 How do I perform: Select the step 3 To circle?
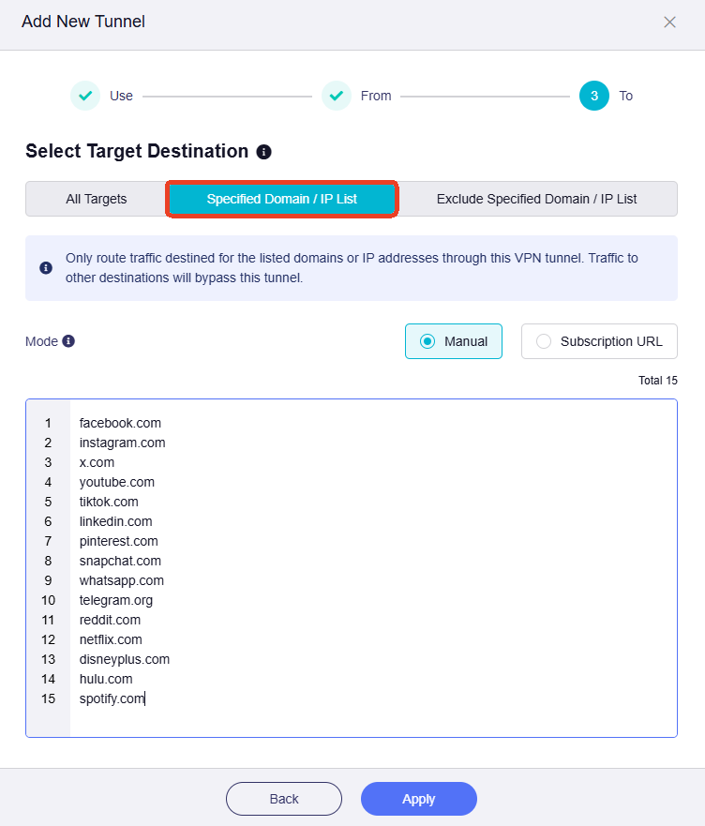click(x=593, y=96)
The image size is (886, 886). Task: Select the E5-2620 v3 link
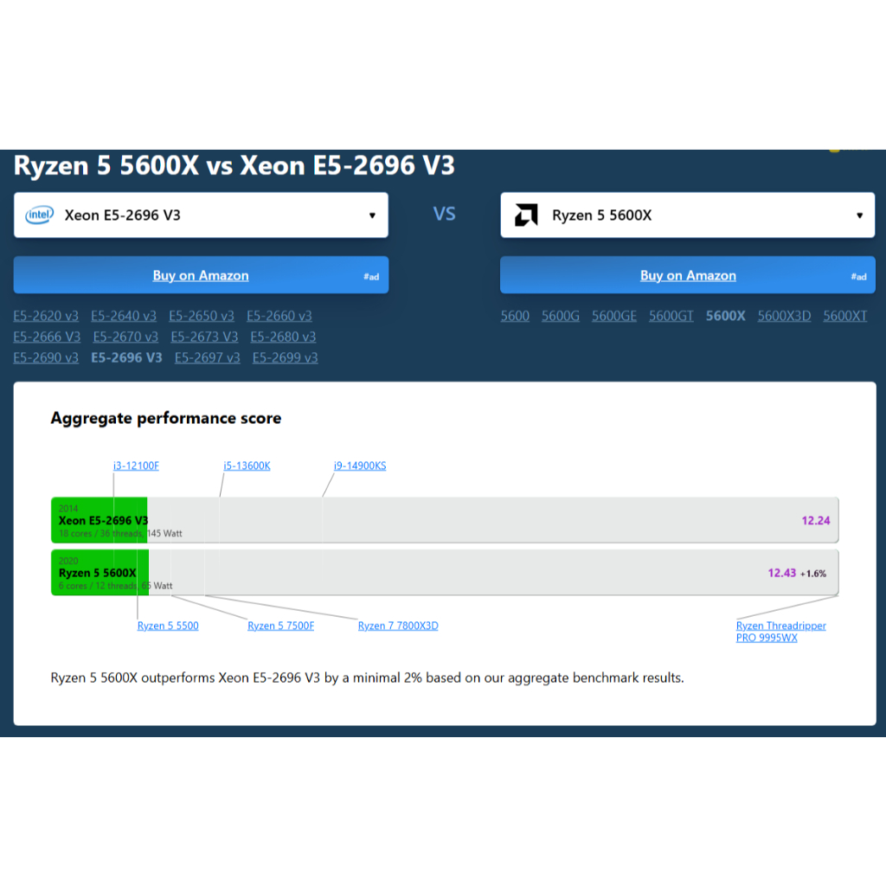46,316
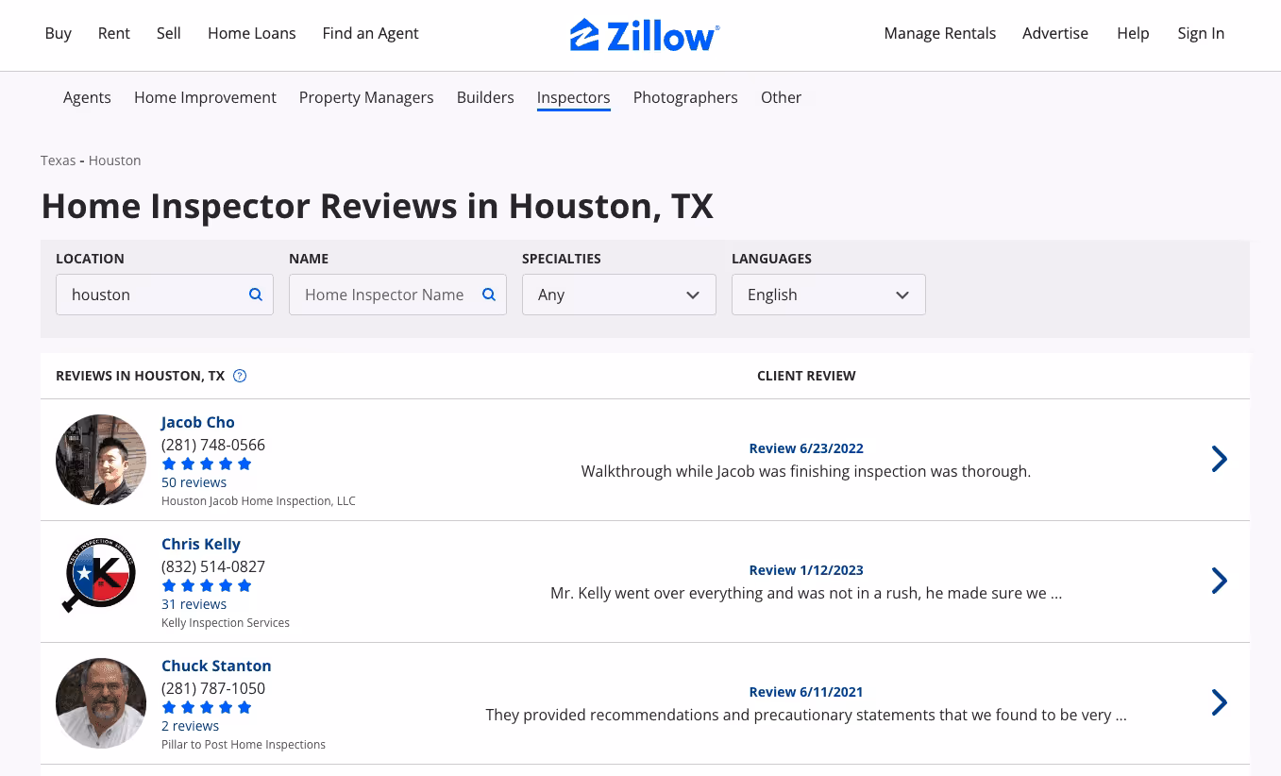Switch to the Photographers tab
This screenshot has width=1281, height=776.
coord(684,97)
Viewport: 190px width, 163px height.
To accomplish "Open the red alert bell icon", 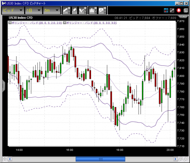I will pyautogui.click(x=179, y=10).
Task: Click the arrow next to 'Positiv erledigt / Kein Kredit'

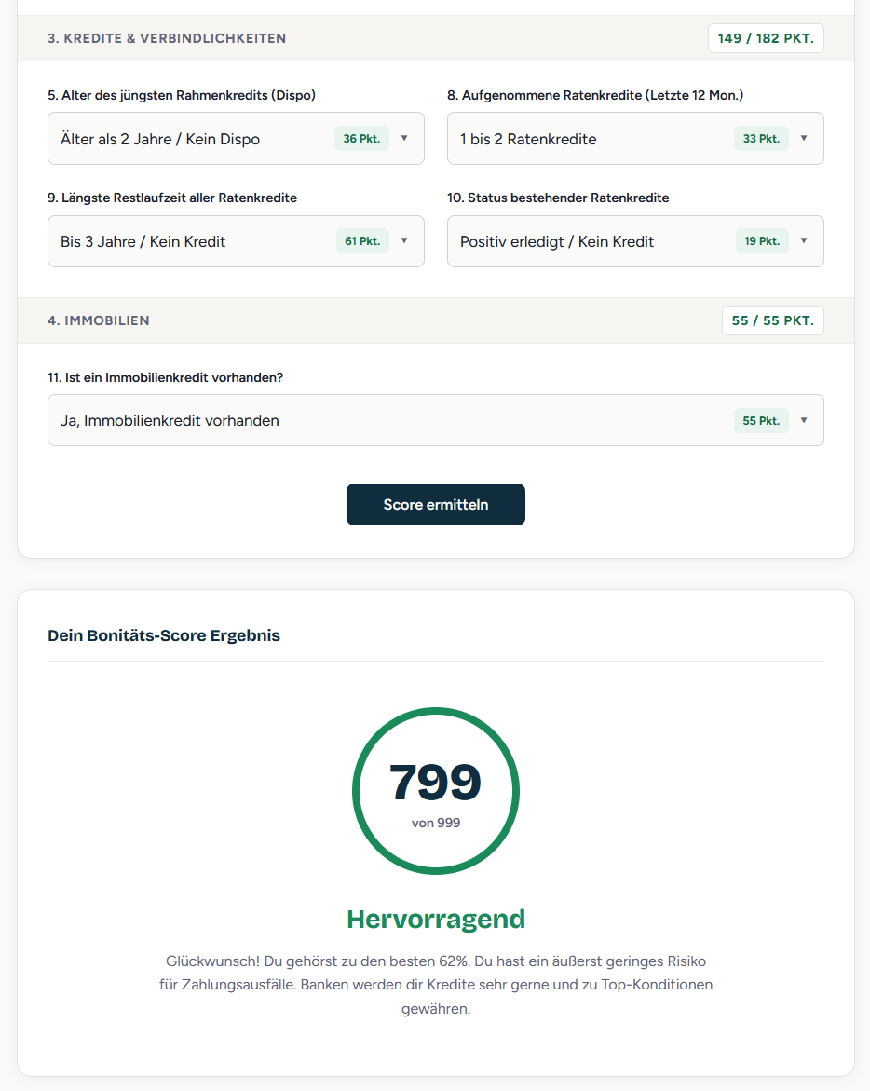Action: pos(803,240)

* * *

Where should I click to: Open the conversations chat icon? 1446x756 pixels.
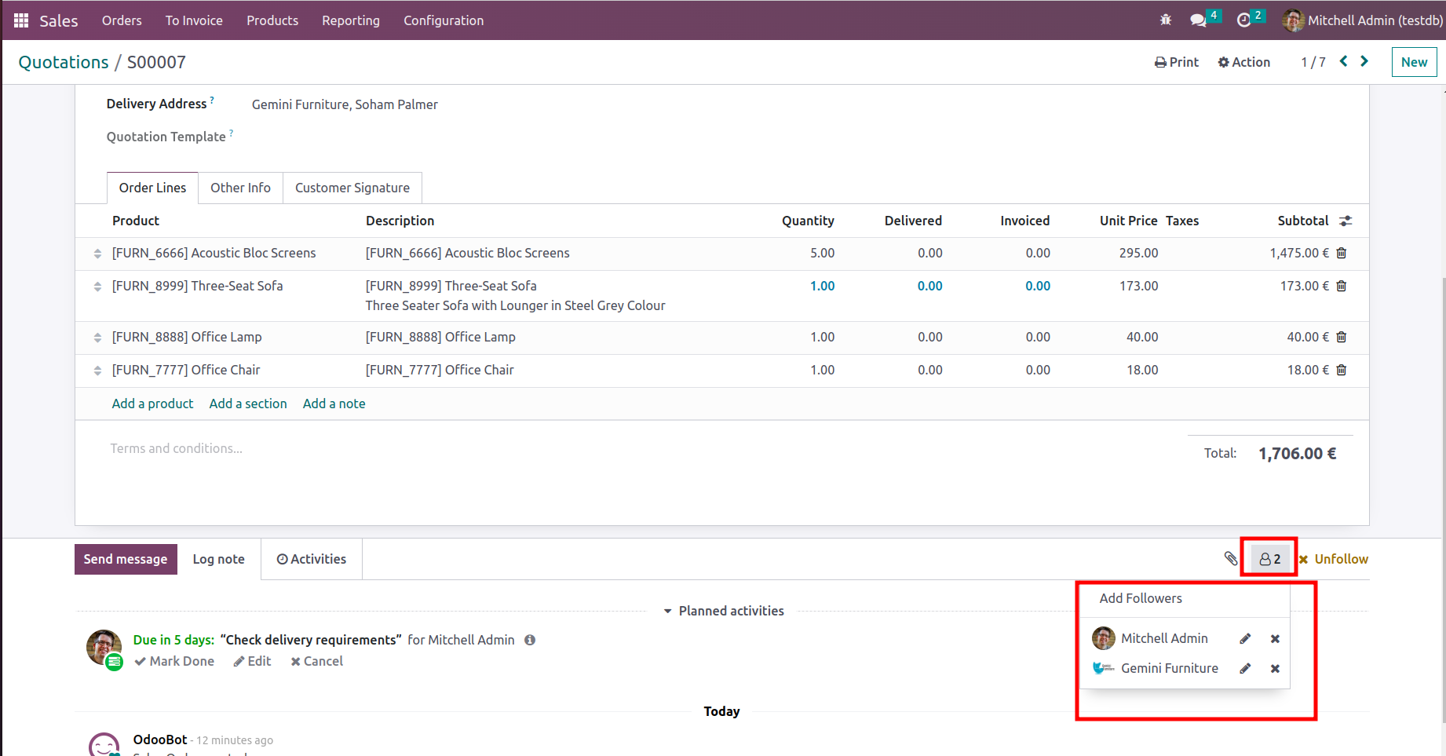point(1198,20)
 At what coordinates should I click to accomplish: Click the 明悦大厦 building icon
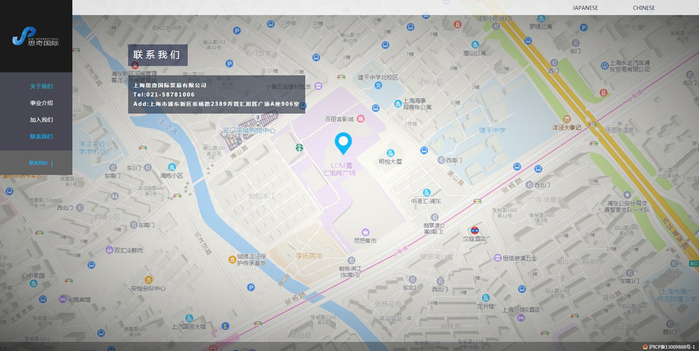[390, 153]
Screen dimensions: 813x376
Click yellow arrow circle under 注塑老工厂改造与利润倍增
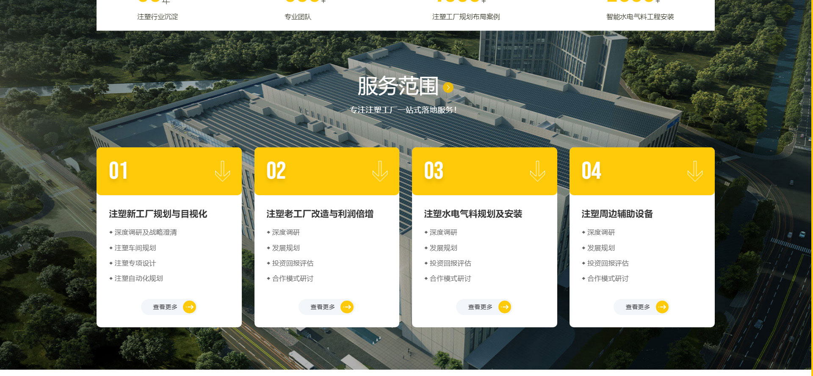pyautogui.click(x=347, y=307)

### WORK TO BE COMPLETED
Only the lines above from the one containing "Where should I" through the one containing "Screen dimensions: 813x376" should be returned, verbatim and inclusive, with pictures excluded.

### ANSWER TO THIS TASK
Where should I click to: Open the conversations chat icon? 1446x756 pixels.
point(1198,20)
 At what coordinates should I click to accomplish: Click the 明悦大厦 building icon
[390, 153]
Screen dimensions: 813x376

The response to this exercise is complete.